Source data
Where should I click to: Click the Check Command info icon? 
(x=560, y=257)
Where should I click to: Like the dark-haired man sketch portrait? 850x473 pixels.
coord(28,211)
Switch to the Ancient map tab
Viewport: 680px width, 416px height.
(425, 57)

* EXERCISE REQUIREMENTS
Which lines of the records contain the word "click", with case taken into account? Locate each one and copy it in full.

* EXPECTED ANSWER
Where should I click to: Click the Check Command info icon? 
Where should I click to: Like the dark-haired man sketch portrait? 850x473 pixels.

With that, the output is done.